Study material below:

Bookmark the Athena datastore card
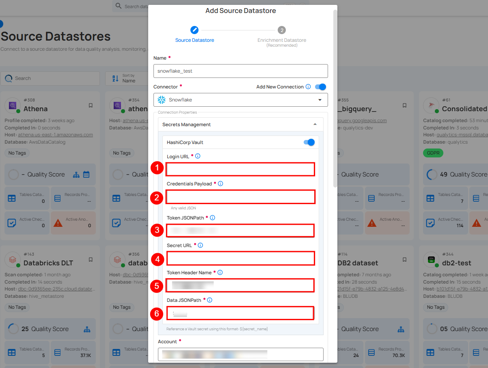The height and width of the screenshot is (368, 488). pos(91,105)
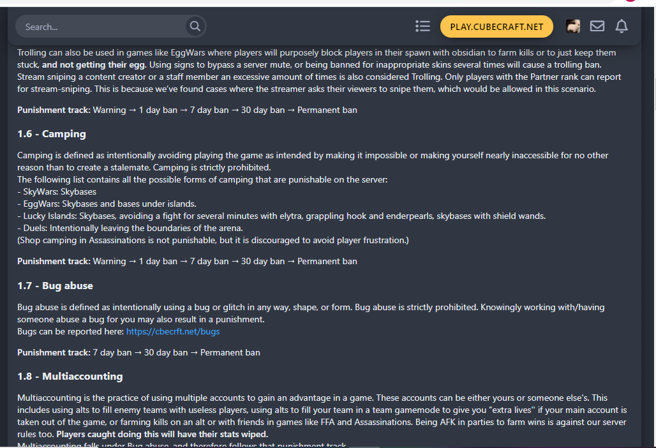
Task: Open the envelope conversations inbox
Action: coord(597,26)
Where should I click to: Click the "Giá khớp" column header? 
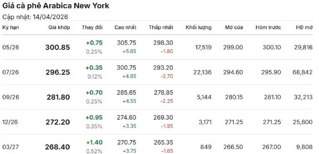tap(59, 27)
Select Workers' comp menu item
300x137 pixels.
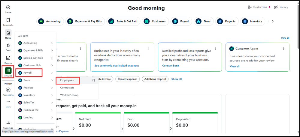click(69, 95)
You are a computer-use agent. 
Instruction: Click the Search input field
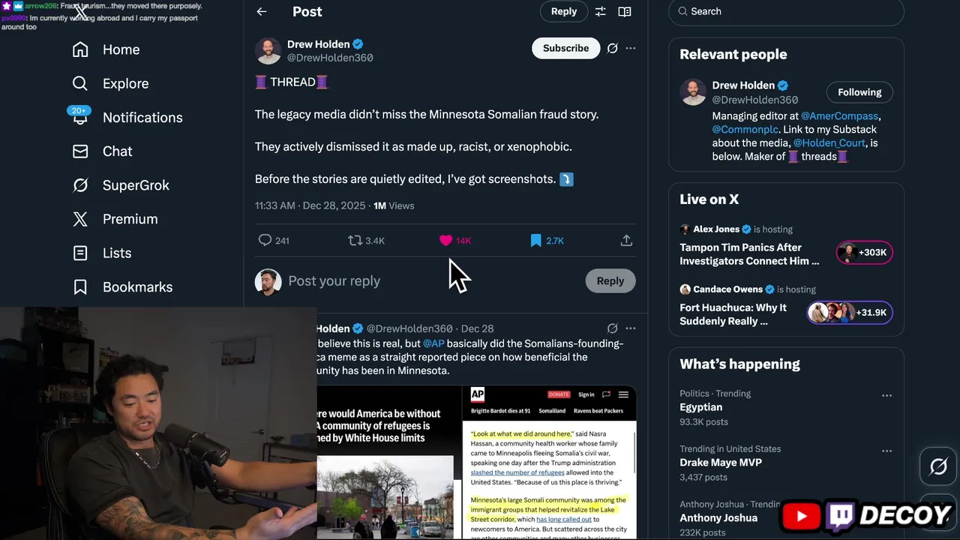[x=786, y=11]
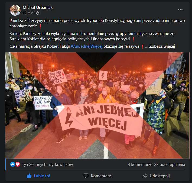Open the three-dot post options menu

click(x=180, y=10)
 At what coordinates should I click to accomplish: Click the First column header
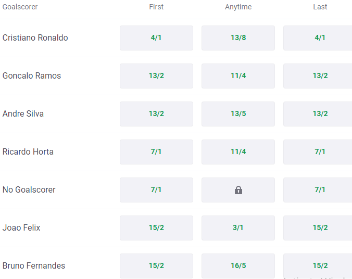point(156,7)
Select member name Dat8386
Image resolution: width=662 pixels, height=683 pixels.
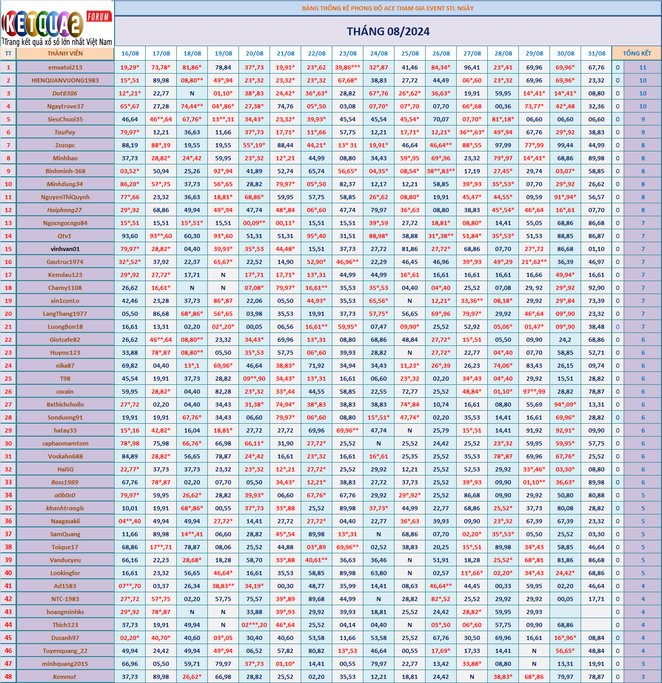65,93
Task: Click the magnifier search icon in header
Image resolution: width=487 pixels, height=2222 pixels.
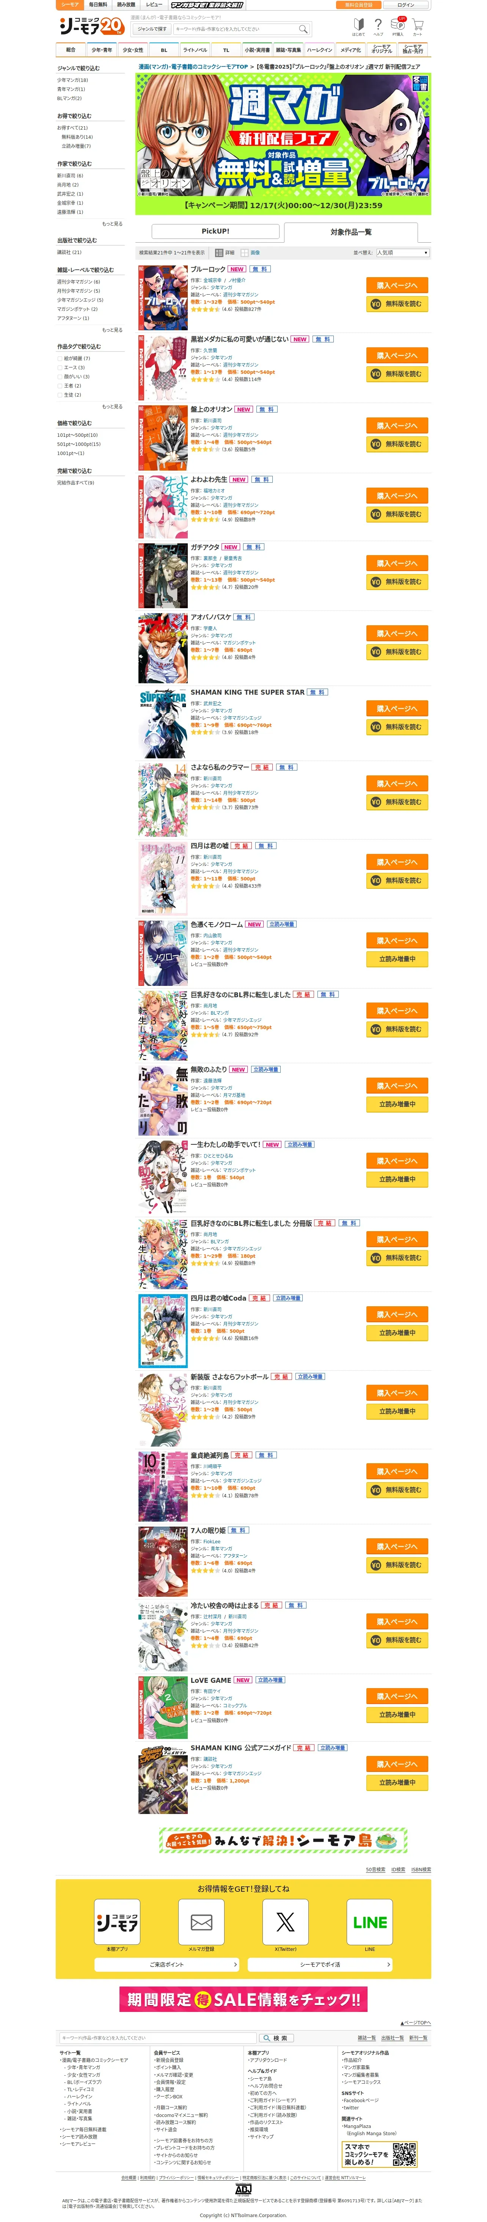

End of Study material.
Study material below:

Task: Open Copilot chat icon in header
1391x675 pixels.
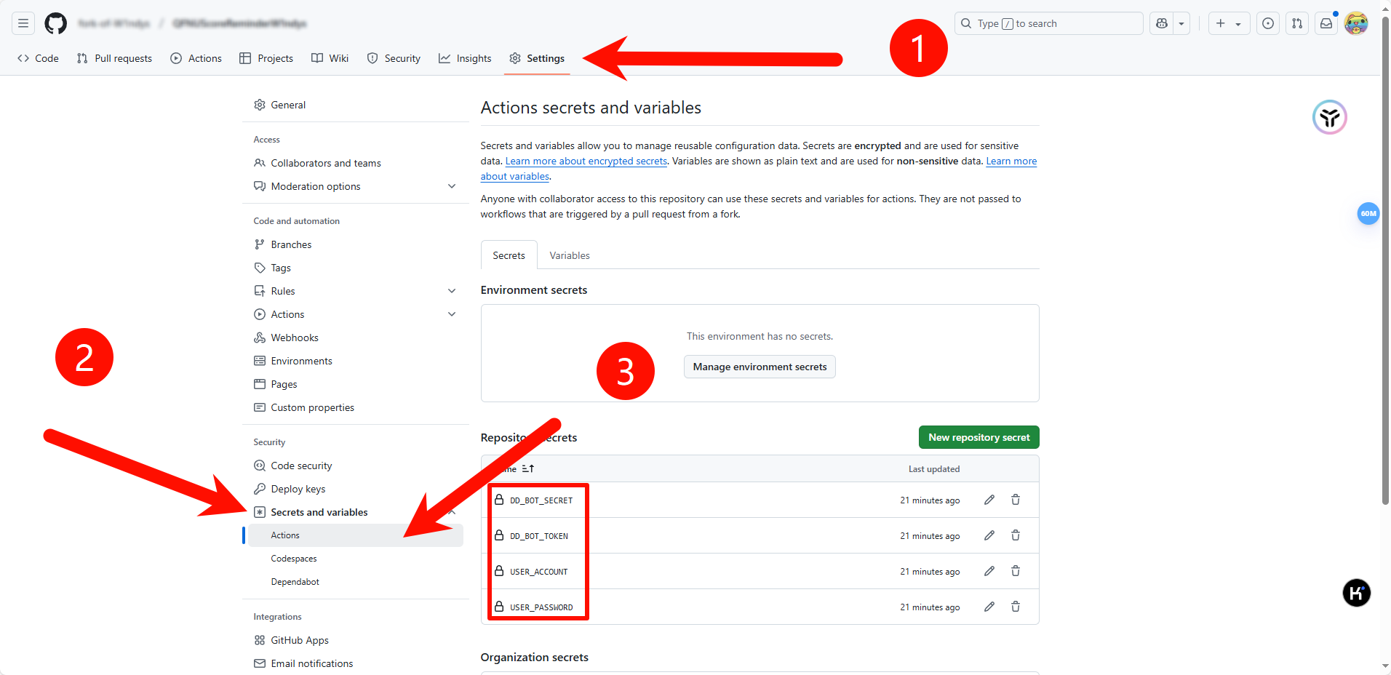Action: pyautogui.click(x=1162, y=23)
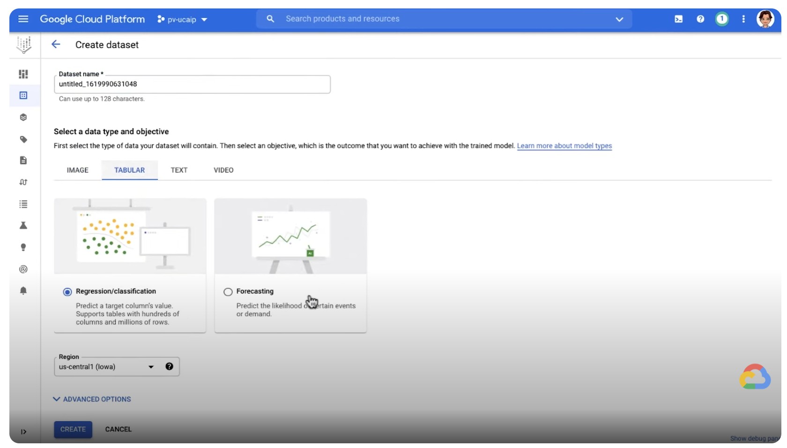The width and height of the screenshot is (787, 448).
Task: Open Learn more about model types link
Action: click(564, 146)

End of Study material.

Directions.
Across the entries, each line containing the word "Select" is to be counted once; the total alone is to be given.

Solution to this exercise.
2